Teya is proud to be an equal opportunity employer. We are committed to creating an inclusive environment where everyone regardless of race, ethnicity, gender identity or expression, sexual orientation, age, disability, religion, or background can thrive and do their best work. We believe that a diverse team leads to better ideas, stronger outcomes, and a more supportive workplace for all. If you require any reasonable adjustments at any stage of the recruitment process whether for interviews, assessments, or other parts of the application—we encourage you to let us know. We are committed to ensuring that every candidate has a fair and accessible experience with us.
Data Analyst - Credit Risk employer: Teya Services Ltd.
Contact Detail:
Teya Services Ltd. Recruiting Team
StudySmarter Expert Advice 🤫
We think this is how you could land Data Analyst - Credit Risk
✨Tip Number 1
Network like a pro! Reach out to people in the industry, especially those at Teya. A friendly chat can go a long way in getting your foot in the door. Don’t be shy; we’re all about building connections!
✨Tip Number 2
Show off your skills! Prepare a portfolio or case studies that highlight your data analysis work, especially in credit risk. We love seeing how you’ve tackled real-world problems and made an impact.
✨Tip Number 3
Be ready for the interview! Brush up on your Python and SQL skills, and think about how you can translate complex analyses into simple insights. We want to see how you can communicate effectively with non-technical folks.
✨Tip Number 4
Apply through our website! It’s the best way to ensure your application gets seen by the right people. Plus, it shows you’re genuinely interested in joining our mission at Teya.
We think you need these skills to ace Data Analyst - Credit Risk
Some tips for your application 🫡
Tailor Your CV: Make sure your CV speaks directly to the Data Analyst role at Teya. Highlight your experience in credit risk and any relevant skills in Python and SQL. We want to see how your background aligns with our mission!

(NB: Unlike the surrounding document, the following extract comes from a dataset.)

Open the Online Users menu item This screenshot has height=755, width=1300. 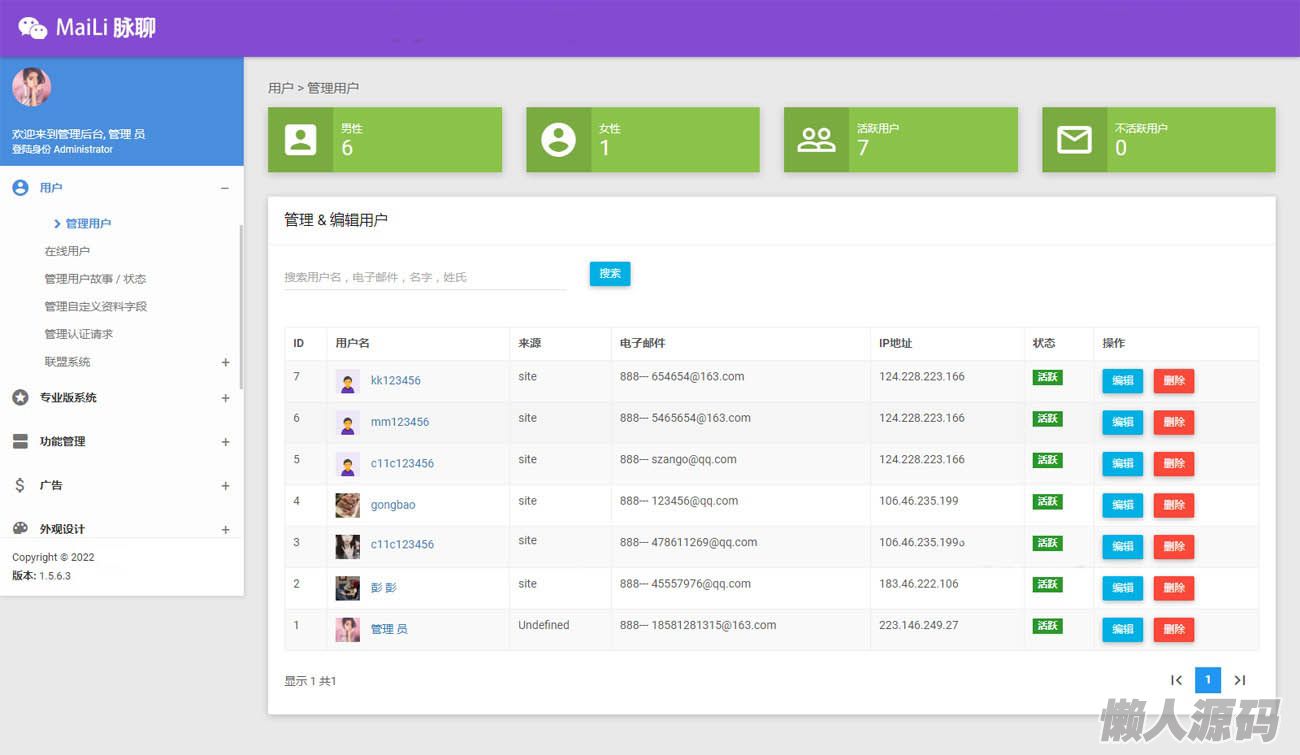click(67, 251)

Craft a Compelling Cover Letter: Your cover letter is your chance to shine! Share your passion for supporting small businesses and how your analytical skills can make a difference at Teya. Let us know why you’re excited about this opportunity!

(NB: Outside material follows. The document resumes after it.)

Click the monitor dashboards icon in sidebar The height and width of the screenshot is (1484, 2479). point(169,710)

Showcase Your Problem-Solving Skills: In your application, give examples of how you've tackled complex datasets or credit decisioning challenges in the past. We love seeing candidates who can turn data into actionable insights that drive business decisions.

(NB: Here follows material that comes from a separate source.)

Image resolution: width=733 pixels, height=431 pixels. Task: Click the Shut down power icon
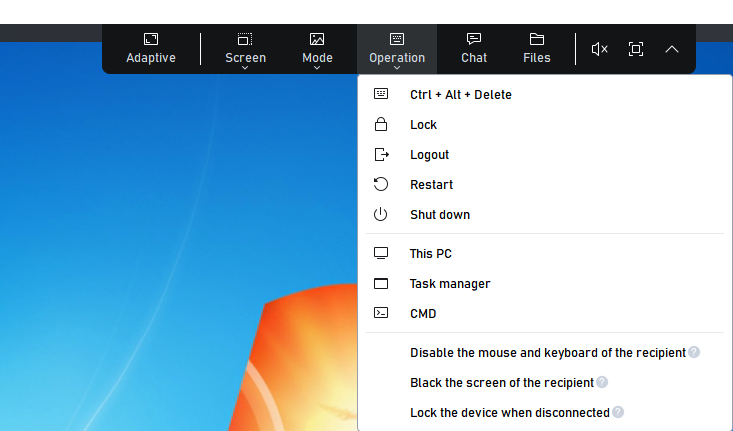click(381, 215)
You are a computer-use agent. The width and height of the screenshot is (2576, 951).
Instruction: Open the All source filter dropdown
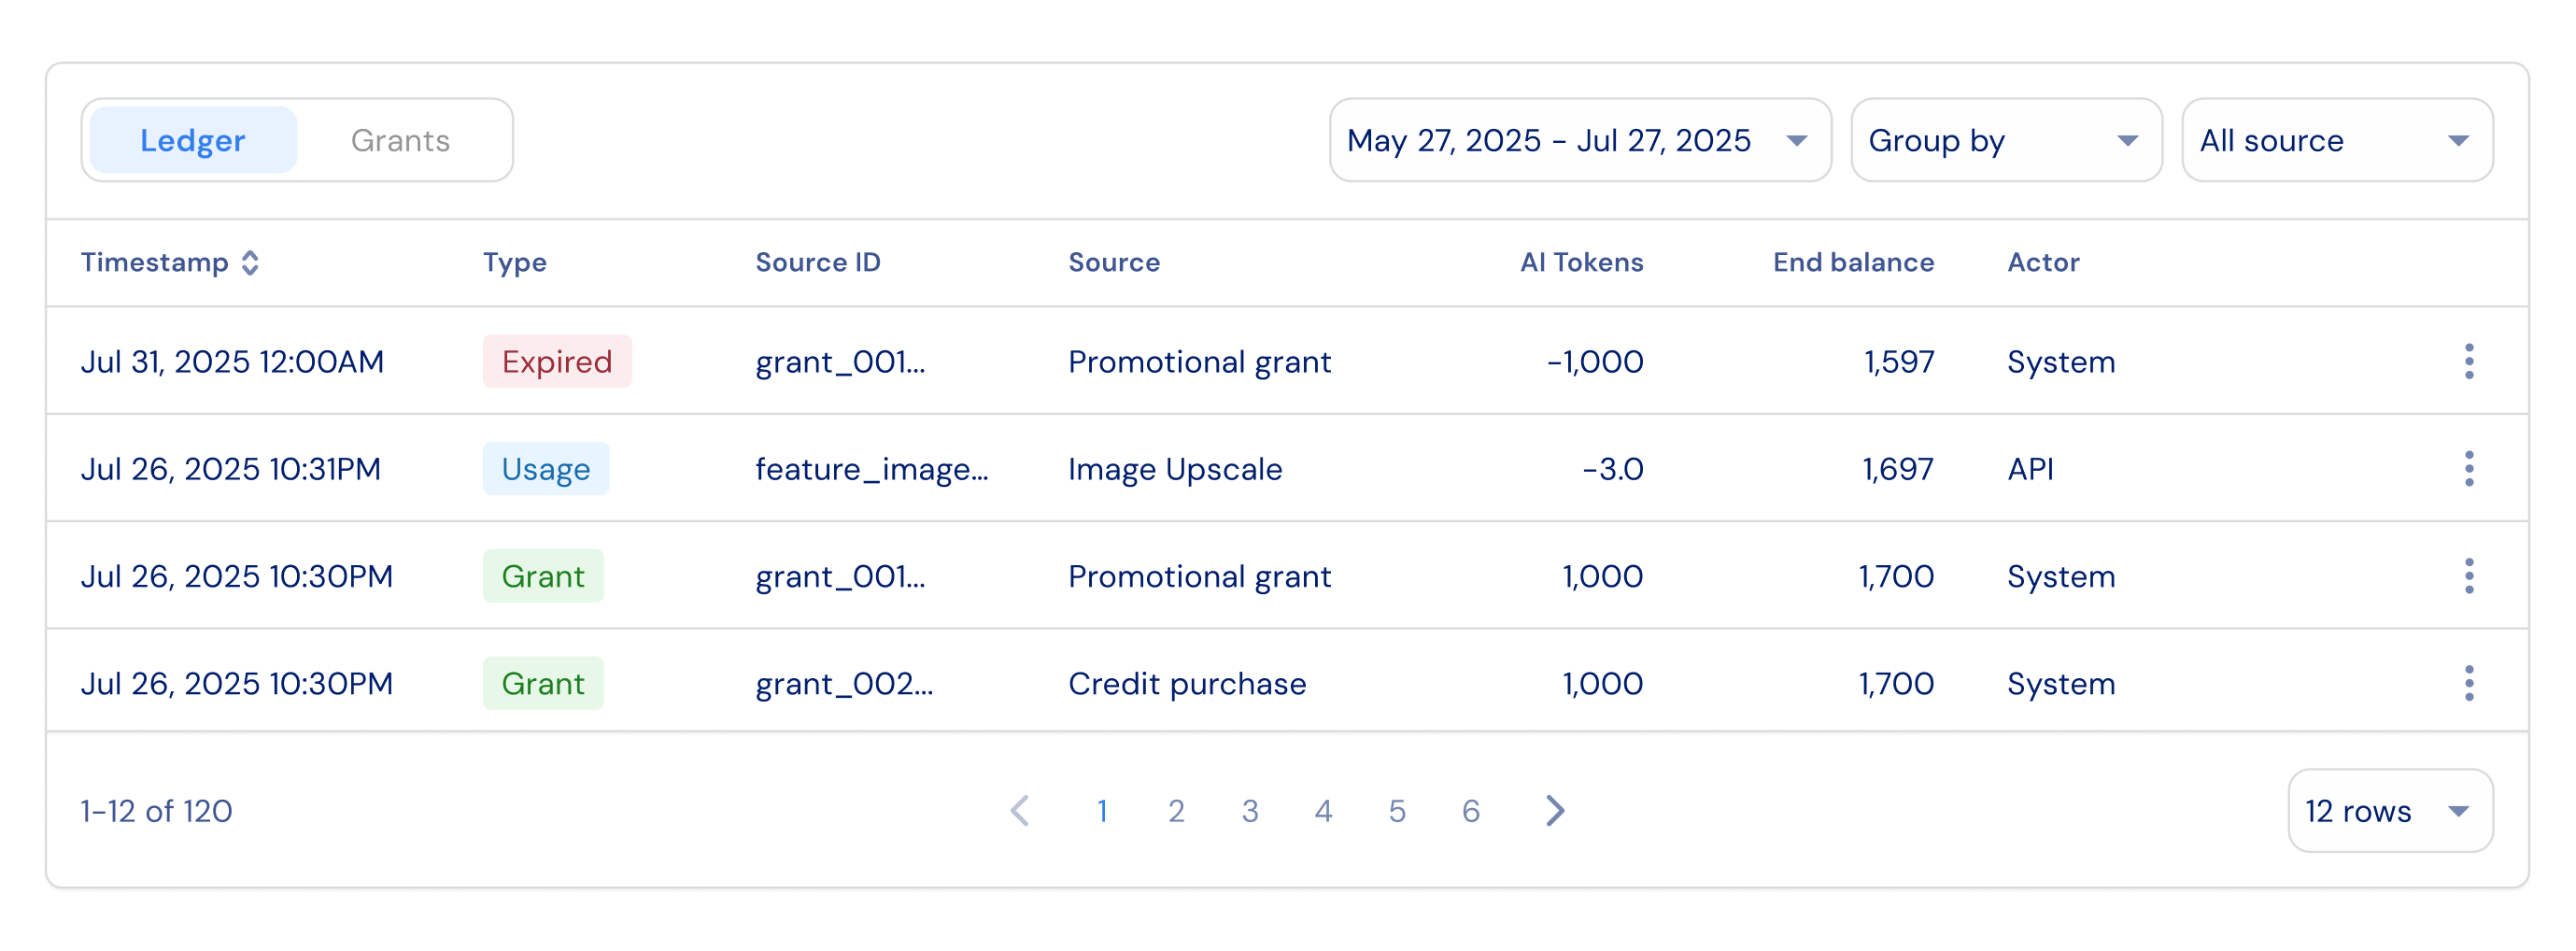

Apply Through Our Website: We encourage you to apply directly through our website. It’s the best way for us to receive your application and ensures you don’t miss out on any important updates from our team. Let’s get started on this journey together!
How to prepare for a job interview at Teya Services Ltd.
✨Know Your Numbers
As a Data Analyst in Credit Risk, you'll need to be comfortable with numbers and statistics. Brush up on your knowledge of credit performance metrics and be ready to discuss how you've used data to drive decisions in the past. Prepare examples that showcase your analytical skills and how they led to measurable business impacts.
✨Understand Teya's Mission
Familiarise yourself with Teya's commitment to supporting small businesses. Be prepared to discuss how your role as a Data Analyst can contribute to this mission. Show that you understand the challenges these businesses face and how data-driven insights can help them thrive against larger competitors.
✨Prepare for Technical Questions
Expect questions about your proficiency in Python and SQL, as well as your experience with real-world datasets. Practice explaining complex analyses in simple terms, as you'll need to communicate insights to non-technical stakeholders. Consider preparing a mini-project or case study to demonstrate your technical skills during the interview.
✨Show Your Problem-Solving Skills
Teya values deep problem-solving abilities. Think of specific instances where you've translated business problems into analytical requirements. Be ready to walk through your thought process and the steps you took to arrive at actionable insights. This will highlight your ability to tackle ambiguity and deliver results.